_AVAILABLE DATA_
● ● ● ● ●

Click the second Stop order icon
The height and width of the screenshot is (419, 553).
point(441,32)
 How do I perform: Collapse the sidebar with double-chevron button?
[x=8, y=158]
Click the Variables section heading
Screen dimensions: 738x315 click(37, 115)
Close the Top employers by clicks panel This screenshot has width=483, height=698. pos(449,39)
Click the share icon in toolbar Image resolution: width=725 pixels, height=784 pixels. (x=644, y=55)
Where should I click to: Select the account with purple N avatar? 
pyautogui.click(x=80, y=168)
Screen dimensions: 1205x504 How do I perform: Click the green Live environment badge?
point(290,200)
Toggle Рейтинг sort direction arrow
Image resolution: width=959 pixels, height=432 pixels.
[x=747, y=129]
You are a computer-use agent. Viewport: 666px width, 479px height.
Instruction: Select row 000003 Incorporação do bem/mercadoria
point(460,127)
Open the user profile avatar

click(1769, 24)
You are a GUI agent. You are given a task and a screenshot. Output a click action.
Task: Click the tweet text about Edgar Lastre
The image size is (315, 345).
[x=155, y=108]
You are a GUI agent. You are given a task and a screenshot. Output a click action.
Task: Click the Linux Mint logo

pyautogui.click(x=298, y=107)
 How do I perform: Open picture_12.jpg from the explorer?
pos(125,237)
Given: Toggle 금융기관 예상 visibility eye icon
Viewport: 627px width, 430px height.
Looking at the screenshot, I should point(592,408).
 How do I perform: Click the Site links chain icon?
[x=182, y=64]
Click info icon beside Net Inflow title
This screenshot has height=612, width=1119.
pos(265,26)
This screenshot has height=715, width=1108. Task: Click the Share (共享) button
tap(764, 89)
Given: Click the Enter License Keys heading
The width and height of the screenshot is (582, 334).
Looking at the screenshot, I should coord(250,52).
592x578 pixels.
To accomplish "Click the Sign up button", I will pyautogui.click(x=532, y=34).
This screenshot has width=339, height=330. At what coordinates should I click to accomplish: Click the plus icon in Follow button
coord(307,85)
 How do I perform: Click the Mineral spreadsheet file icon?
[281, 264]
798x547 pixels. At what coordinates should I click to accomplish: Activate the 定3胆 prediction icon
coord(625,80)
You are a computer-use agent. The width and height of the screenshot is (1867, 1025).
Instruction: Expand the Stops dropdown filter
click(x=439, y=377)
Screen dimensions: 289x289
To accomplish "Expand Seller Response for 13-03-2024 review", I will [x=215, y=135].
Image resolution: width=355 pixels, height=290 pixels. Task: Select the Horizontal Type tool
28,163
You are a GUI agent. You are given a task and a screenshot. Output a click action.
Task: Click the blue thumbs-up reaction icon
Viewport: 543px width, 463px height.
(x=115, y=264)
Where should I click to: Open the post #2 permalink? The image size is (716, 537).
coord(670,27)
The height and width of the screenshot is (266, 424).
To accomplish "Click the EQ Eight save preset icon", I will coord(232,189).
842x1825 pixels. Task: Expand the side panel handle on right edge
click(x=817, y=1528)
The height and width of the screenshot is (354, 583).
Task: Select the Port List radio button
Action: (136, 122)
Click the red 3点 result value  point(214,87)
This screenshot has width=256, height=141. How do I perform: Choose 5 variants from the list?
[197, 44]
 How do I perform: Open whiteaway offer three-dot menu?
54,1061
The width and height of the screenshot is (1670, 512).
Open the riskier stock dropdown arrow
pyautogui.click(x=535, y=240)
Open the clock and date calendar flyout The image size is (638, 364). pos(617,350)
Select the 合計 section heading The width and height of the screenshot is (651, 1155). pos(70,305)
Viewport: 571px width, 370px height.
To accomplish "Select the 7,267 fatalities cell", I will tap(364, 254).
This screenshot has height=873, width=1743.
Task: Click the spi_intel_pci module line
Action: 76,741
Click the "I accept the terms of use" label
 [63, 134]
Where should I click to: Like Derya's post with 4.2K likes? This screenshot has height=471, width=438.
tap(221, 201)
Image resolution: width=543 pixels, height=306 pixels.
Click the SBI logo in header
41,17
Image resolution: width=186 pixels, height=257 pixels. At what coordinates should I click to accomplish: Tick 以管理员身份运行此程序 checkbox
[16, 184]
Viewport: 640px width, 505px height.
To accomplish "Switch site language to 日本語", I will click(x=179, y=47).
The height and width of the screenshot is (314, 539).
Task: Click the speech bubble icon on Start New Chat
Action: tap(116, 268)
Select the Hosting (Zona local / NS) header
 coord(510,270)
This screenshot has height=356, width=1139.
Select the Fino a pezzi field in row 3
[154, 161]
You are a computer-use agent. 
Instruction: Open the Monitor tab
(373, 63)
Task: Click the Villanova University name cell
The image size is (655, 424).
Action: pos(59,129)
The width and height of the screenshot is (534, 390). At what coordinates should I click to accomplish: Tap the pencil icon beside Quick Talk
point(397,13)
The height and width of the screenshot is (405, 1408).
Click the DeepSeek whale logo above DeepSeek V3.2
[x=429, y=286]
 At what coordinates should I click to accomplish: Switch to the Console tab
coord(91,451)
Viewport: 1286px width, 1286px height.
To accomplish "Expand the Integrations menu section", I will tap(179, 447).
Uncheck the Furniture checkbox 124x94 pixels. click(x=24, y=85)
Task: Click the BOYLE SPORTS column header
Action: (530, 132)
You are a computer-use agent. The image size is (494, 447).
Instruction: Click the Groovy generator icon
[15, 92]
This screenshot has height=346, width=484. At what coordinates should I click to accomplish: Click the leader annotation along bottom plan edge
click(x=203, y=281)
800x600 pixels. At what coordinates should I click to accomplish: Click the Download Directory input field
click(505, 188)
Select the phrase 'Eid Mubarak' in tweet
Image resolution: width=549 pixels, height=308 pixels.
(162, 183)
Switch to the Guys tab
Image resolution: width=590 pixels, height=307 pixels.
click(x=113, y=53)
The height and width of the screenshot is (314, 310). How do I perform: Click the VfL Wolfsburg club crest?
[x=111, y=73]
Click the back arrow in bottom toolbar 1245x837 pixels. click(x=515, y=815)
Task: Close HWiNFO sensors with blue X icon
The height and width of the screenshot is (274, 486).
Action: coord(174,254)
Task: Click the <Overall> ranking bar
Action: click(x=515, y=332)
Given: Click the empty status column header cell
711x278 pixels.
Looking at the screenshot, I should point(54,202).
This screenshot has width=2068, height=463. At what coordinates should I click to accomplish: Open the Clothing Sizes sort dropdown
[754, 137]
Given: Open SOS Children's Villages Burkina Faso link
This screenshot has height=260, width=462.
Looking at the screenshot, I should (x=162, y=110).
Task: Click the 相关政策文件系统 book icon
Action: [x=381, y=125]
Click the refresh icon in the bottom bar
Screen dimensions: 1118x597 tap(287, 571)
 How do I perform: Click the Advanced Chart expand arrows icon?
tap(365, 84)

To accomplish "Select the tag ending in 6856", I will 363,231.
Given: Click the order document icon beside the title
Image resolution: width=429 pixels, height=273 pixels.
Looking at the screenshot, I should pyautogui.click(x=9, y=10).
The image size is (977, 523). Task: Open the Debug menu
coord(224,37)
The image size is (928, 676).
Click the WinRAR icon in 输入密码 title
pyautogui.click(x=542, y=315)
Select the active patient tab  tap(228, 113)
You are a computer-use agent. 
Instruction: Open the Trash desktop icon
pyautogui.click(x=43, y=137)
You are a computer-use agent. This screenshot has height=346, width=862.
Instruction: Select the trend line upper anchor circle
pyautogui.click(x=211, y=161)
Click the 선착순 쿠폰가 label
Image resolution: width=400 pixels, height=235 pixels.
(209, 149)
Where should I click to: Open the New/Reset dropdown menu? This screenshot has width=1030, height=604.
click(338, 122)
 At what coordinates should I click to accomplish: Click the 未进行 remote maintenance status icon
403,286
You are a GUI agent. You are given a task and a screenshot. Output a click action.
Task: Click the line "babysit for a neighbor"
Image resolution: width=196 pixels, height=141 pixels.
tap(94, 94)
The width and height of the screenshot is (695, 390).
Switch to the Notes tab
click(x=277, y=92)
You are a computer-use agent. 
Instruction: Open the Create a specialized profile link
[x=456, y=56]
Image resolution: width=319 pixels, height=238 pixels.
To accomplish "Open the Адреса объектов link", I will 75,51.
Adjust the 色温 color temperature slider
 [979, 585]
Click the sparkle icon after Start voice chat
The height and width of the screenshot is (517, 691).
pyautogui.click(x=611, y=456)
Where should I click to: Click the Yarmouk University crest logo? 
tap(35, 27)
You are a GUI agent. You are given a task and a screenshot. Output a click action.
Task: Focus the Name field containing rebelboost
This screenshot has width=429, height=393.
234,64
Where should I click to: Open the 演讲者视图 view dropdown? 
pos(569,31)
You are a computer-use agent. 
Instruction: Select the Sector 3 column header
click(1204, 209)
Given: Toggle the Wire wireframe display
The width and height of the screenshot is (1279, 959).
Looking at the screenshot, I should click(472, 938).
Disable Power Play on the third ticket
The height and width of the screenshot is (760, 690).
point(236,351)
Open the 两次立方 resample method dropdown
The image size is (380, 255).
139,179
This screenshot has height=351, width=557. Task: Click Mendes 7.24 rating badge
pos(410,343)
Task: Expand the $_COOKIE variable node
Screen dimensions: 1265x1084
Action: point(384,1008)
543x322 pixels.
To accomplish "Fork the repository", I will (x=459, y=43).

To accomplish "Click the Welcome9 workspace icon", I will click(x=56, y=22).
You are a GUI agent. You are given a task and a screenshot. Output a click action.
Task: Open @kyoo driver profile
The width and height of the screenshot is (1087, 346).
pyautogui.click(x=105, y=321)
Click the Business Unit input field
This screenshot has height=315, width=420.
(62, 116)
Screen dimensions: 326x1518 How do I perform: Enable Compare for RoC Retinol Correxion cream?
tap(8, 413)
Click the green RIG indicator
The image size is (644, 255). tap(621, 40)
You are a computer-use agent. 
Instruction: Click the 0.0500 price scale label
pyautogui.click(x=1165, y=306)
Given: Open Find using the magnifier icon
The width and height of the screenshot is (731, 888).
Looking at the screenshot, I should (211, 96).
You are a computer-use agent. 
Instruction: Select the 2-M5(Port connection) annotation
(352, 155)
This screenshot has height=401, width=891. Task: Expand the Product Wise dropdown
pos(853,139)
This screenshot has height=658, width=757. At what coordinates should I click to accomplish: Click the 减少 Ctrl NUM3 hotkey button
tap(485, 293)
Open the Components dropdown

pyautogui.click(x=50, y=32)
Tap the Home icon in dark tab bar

● ● ● ● ●

_WHAT YOU HAVE TO DO_
Find how many lines in the data above include the string "toolbar", and give that number alone.

_OUTPUT FOR THIS EXERCISE_
2